Cork TD Seán Sherlock has urged the Government to reconsider its decision not to appoint a Digital Safety Commissioner in light of the exposé, which showed extreme content being left on the site despite violating the company’s guidelines.
One of the videos which allegedly passed moderation showed an adult man kicking a distressed toddler.
“The Government has decided that social media companies should be allowed to continue in a libertarian way,” Mr Sherlock, Labour Justice and Children’s spokesperson, said.
“This runs contrary to the Government’s previous commitment that they would regulate atrocious behaviour. The Government chose to trust companies who do not have a track record of trust in this area.”
Much of the footage shown in the programme was filmed in Dublin, where a reporter attended training sessions and filmed conversations in relation to moderating content online.
“Ireland is where every tech company that matters is located,” Mr Sherlock said.
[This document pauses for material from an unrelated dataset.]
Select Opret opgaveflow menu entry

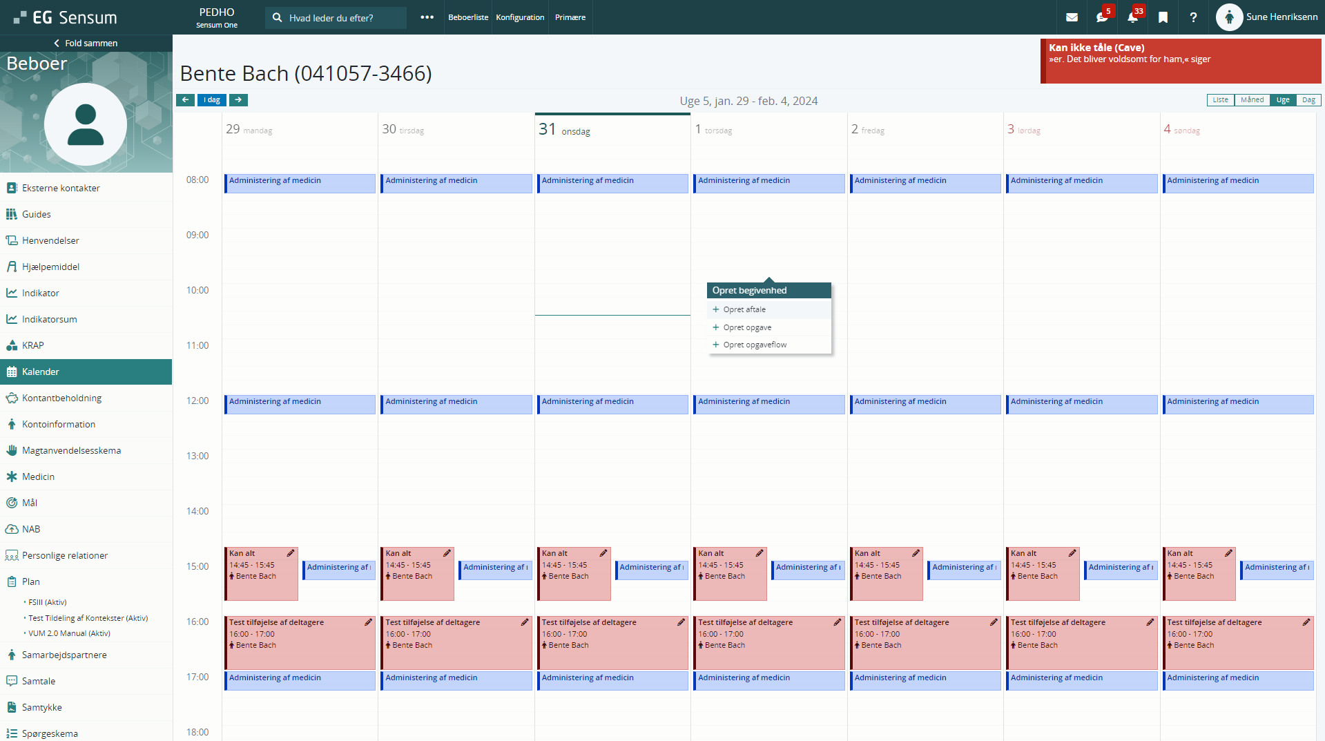[755, 345]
“To suggest that we have to wait for international best practice to evolve to move on digital safety is a cop-out. International best practice has turned out to be international worst practice. I suspect that the Government does not want to do anything that will upset tech giants that are located here. If they were brave they would seek to put Ireland at the vanguard of online digital safety.
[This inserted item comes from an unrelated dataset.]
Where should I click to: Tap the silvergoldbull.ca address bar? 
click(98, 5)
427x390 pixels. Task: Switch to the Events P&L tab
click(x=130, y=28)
“Facebook will play the Government Advisory Council for what it is - a talking shop - and I believe it has No intention of dealing honestly with Government or with the Irish people.”
Fianna Fáil has expressed their intention to get Facebook bosses back in front of the Oireachtas Committee on Communication, which they also attended earlier in the year.
“Facebook prides itself on having robust rules, procedures and practices in place to ensure that inappropriate content is removed from its platform without delay,” Fianna Fáil Spokesperson on Communications, Timmy Dooley said.
“However, it now appears that the people charged with this responsibility appear to be trained and guided to leave such content on the platform in order to drive traffic and maximise profits. If this is borne out to be true, it demonstrates a very search breach of trust on the part of the company.
“Seeing that Facebook are headquartered here in Dublin, I will be requesting that they appear before a meeting of the Oireachtas Communications Committee to account for their actions.” Facebook also faces a backlash from Irish commercial partners.
Retail representative body Retail Excellence, which partnered with Facebook to provide training to retailers, suspended its relationship with the social media giant.
“As a representative body which promotes standards of excellence amongst retailers, it would be wrong for us to continue our partnership where they have fallen short,” chief executive Lorraine Higgins said.